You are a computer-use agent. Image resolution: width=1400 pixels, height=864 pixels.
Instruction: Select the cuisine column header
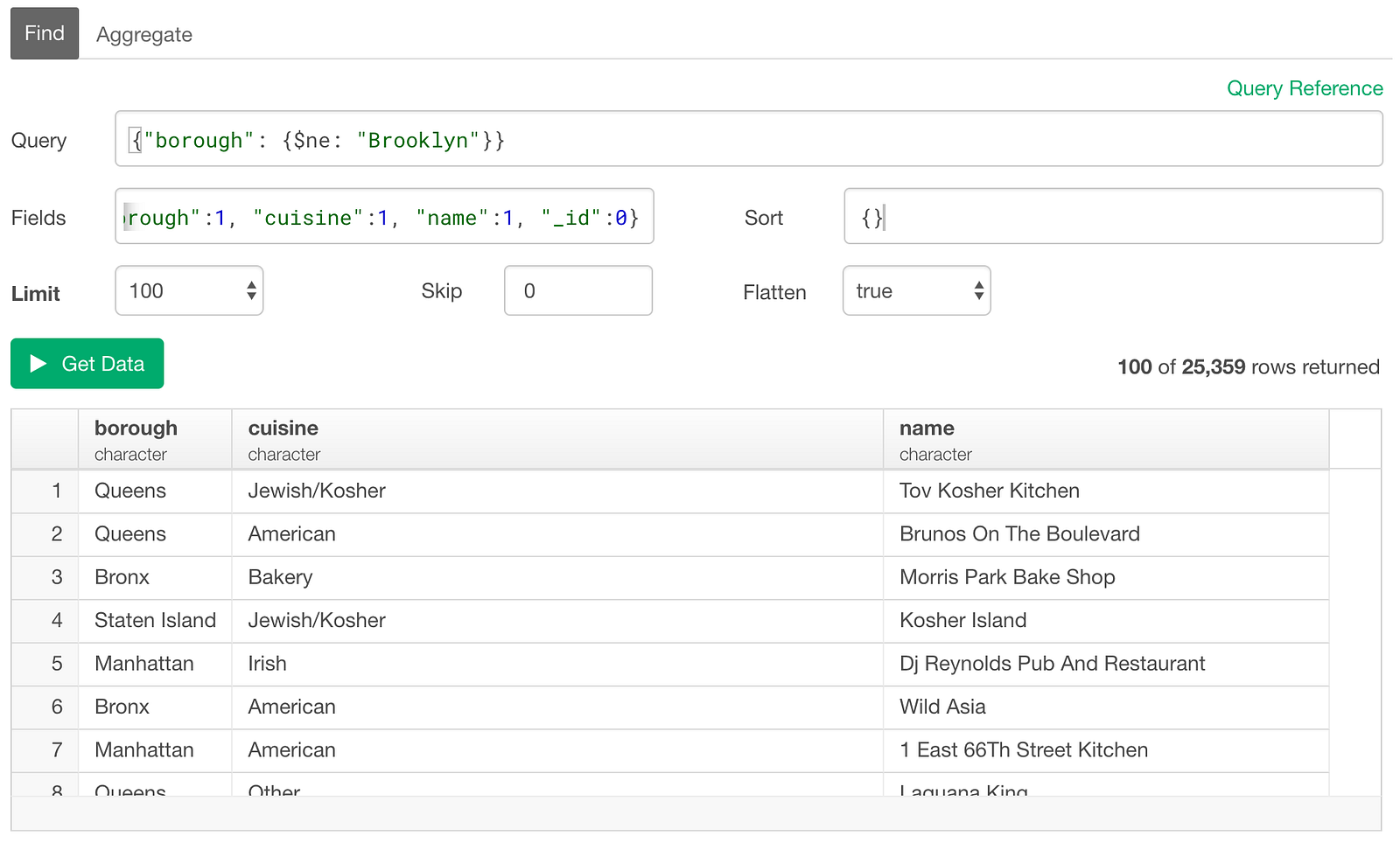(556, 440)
....
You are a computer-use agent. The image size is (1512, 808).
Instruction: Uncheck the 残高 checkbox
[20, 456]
....
How to complete this task: Scan the material for the string "computer". Copy each line where it appears.

Task solution:
You are a computer-use agent. Image resolution: width=1400 pixels, height=864 pixels.
You are a computer-use agent. The image size is (1512, 808).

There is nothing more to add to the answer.